BEGIN Exercise materials
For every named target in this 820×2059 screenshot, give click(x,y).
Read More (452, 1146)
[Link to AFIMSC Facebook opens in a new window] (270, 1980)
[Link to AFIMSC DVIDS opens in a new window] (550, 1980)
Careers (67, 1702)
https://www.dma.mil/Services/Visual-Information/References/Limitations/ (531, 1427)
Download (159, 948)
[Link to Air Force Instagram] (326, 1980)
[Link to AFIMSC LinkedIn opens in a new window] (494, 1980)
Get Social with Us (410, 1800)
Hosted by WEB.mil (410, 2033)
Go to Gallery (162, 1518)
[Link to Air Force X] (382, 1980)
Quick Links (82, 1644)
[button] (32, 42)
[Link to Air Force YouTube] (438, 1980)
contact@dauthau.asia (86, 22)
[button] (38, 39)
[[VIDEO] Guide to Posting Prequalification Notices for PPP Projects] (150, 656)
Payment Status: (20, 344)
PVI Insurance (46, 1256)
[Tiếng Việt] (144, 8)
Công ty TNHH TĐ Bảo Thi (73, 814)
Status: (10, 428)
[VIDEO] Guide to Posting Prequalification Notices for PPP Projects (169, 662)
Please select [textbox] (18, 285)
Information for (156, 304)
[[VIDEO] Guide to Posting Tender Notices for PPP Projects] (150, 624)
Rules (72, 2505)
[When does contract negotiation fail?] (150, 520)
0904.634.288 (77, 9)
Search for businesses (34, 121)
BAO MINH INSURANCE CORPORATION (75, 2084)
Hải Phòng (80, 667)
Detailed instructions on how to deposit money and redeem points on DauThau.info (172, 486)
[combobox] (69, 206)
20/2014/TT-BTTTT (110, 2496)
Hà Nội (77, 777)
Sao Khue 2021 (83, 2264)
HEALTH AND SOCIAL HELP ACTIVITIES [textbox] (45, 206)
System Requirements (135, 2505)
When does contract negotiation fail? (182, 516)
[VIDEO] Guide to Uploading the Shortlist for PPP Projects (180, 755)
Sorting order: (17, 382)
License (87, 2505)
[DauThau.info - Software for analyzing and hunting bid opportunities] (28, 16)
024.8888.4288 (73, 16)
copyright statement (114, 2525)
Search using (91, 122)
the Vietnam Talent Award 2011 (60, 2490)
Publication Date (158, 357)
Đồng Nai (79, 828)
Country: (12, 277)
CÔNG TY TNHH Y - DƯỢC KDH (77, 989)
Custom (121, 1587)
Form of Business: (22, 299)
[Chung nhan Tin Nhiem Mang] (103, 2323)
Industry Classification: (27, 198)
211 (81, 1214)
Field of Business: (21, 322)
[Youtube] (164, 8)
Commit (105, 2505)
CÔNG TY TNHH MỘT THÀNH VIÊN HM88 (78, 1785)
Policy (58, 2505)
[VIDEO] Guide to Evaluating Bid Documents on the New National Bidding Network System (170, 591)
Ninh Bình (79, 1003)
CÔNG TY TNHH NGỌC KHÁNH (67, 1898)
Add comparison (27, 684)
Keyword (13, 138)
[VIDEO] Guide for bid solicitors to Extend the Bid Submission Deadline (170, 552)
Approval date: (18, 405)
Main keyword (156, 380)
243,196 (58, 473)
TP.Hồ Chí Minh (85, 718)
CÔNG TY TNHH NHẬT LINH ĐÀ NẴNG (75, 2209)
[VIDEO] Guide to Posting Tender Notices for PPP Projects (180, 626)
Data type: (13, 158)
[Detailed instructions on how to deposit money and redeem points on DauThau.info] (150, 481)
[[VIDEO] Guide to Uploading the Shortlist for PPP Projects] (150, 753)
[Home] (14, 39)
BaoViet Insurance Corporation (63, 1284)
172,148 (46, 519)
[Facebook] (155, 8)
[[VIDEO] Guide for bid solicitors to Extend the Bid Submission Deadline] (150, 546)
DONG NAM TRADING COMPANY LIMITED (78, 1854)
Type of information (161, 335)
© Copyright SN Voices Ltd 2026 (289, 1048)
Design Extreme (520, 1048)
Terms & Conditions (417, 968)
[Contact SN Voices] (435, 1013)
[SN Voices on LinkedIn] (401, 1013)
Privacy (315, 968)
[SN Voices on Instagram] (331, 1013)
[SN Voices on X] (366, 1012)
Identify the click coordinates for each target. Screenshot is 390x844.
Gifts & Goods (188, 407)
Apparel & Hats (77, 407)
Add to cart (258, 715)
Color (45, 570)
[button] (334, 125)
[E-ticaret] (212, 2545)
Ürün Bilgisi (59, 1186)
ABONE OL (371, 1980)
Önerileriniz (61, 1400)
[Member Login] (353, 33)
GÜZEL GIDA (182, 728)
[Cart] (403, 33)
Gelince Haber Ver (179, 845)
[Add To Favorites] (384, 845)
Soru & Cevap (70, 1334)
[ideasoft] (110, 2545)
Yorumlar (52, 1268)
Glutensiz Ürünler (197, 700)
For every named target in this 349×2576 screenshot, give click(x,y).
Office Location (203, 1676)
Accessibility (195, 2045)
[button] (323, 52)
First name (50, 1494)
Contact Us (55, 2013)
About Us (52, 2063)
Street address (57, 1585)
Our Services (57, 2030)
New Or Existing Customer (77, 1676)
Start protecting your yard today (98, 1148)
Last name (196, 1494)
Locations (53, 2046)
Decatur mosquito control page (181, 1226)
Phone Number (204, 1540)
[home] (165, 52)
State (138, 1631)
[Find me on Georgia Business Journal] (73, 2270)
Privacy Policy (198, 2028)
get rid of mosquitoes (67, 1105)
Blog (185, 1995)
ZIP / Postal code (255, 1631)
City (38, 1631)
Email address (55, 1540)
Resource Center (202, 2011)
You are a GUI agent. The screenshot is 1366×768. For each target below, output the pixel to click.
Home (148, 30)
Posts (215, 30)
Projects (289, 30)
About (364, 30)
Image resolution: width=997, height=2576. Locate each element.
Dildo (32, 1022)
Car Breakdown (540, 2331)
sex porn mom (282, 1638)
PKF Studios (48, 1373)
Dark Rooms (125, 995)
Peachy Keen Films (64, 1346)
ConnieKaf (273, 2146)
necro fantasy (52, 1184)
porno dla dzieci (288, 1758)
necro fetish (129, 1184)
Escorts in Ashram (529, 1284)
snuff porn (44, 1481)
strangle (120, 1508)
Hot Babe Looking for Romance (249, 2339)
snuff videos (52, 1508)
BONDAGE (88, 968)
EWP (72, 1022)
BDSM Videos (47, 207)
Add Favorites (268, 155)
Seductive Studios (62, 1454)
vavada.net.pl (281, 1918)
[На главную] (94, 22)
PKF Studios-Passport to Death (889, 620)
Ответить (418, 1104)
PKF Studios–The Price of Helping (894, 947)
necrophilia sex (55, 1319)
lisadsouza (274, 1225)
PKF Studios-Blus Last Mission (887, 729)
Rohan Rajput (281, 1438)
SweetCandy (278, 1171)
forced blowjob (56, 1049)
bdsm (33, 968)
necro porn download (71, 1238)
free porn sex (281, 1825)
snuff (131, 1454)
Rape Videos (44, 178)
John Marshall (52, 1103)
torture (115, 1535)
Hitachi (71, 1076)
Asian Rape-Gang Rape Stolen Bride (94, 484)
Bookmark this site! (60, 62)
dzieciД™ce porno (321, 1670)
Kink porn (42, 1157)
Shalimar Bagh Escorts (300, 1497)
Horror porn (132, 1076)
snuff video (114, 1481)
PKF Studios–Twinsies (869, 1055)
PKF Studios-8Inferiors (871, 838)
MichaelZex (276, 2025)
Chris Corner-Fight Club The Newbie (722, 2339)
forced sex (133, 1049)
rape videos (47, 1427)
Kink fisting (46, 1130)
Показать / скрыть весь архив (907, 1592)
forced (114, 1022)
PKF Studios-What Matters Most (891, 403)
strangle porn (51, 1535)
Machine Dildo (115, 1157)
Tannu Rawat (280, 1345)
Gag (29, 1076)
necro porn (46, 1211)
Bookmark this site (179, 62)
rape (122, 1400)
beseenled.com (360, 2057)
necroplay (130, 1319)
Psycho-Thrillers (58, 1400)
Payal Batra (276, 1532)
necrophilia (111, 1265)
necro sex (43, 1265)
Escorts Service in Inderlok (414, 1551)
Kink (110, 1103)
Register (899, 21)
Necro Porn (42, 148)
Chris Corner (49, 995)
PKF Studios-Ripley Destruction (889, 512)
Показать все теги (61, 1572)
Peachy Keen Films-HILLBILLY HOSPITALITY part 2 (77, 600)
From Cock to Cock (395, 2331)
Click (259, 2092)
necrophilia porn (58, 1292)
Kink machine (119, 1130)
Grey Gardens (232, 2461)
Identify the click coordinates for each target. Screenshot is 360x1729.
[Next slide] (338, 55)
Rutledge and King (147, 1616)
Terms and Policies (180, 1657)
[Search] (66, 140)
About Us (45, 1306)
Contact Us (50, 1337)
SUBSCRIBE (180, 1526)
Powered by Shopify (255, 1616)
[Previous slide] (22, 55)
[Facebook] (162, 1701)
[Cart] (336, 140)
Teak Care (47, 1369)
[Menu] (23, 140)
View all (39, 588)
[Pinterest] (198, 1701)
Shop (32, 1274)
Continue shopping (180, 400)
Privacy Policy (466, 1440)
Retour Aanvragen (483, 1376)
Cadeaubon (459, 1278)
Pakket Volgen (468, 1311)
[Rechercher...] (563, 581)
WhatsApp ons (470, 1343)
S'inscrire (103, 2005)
END Exercise materials
All lines in the data above from the one with "snuff video (114, 1481)" through the one with "strangle porn (51, 1535)" must be repeated exactly, and no others.

snuff video (114, 1481)
PKF Studios–Twinsies (869, 1055)
PKF Studios-8Inferiors (871, 838)
MichaelZex (276, 2025)
Chris Corner-Fight Club The Newbie (722, 2339)
forced sex (133, 1049)
rape videos (47, 1427)
Kink fisting (46, 1130)
Показать / скрыть весь архив (907, 1592)
forced (114, 1022)
PKF Studios-What Matters Most (891, 403)
strangle porn (51, 1535)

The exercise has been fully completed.